The song begins with the hiss of an oxygen pump, out of rhythm with a melancholy piano. The pump is connected by tubes to the singer's nostrils as he sits, center stage, before a rapt audience.
Fred Knittle, now 83, is singing goodbye to a dear friend.
Knittle may have socks older than the ballad, Fix You by the rock band Coldplay. It was supposed to be a duet. Knittle's partner Bob Salvini died a few days before this 2006 show.
For the next three minutes, Knittle makes each lyric count for something more than the young British musicians had intended:
"Lights will guide you home. And ignite your bones. And I will try to fix you."
Knittle's performance is the emotional highlight of Stephen Walker's documentary Young@Heart, named for a chorus of Massachusetts senior citizens who refuse to sing their age.
Their song list is unusual, covering such bands as Talking Heads, Sonic Youth, the Bee Gees and the Ramones.
Walker's movie, which opens locally May 9, shows 24 people going out on their own terms with tunes they make their own.

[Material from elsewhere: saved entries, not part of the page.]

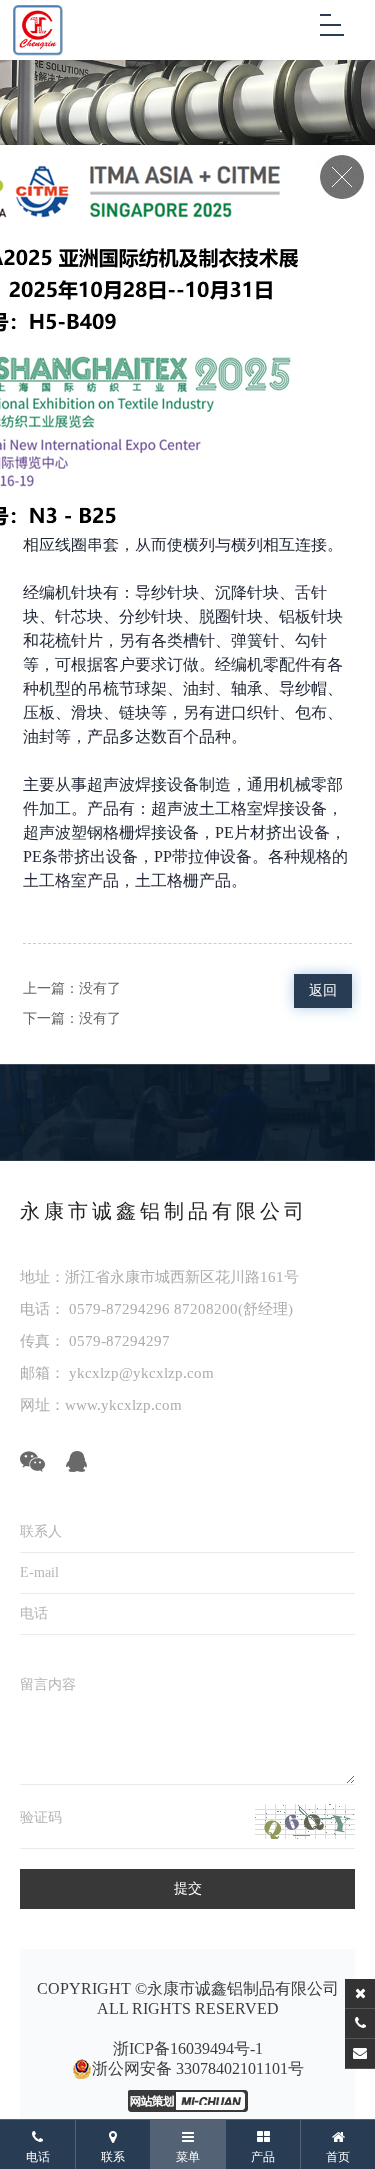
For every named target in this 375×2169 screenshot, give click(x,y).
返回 (323, 990)
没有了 (100, 988)
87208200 (206, 1309)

Some renditions are intentionally funny, for the fact that older adults are singing I Wanna Be Sedated, Staying Alive and Road to Nowhere. Others like Fix You carry the weight and wisdom of long, rich lives in their final acts.
"This is our life now," said Jean Florio, 86, who still performs with Young@Heart after 18 years and five heart attacks. "Singing these songs is very inspiring and keeps you going. This is reality, and you just face it."
Young@Heart was formed in 1982 by Bob Cilman, executive director of the Northampton (Mass.) Arts Council. In the beginning, it was a chance for retirees to don costumes and perform songs they had known for decades: Ghost Riders in the Sky, Diamonds Are a Girl's Best Friend and the like. A few years later, Cilman wondered what plugging newer, upbeat songs into such aged enthusiasm would produce.
Since that inspired choice, Young@Heart has performed dozens of shows around the world in sold-out theaters.
"But here in the United States, even in our hometown, some people don't even know about us," Florio said by telephone last week.
That oversight is suddenly changing as Walker's movie reaches theaters. In the past few weeks, the chorus has performed with Ellen DeGeneres on her TV show, tickled Jay Leno on his and became a popular video search on YouTube, especially Knittle's version of Fix You.
"I was pleased to do that because of Bob and Joe (Benoit), who both died within a week of the show (in the movie)," Knittle told me. "I'm not sure I even understood (the lyrics) the first time I read them. But I had a feeling that it would turn out to be something special.
"That last rehearsal was just awful for Bob. When he walked out to the car that day I thought, 'He's not going to make it.' And he didn't come back. I was just paying back to Bob what he had given to the chorus all those years."
Young@Heart is more than music; it is an opportunity for these seniors to stay sharp by memorizing lyrics, and to socialize rather than remain shut in. Cilman adds another benefit:
"What they mostly get out of it is being focused on a really interesting art project," Cilman said by phone. "What they get out of it is what anybody gets out of making art — the satisfaction of going through this incredible struggle and winding up on the other side feeling incredibly proud of what you've done."
Cilman sees the potential for the movie Young@Heart to inspire similar benefits in any community.
"The only thing I can say to that is: Go ahead and do it," Cilman said. "Young@Heart isn't looking to franchise. But it's a great idea if people are inspired to do something similar in their communities. As long as people go into it with the right attitude, there's an opportunity to create something very cool."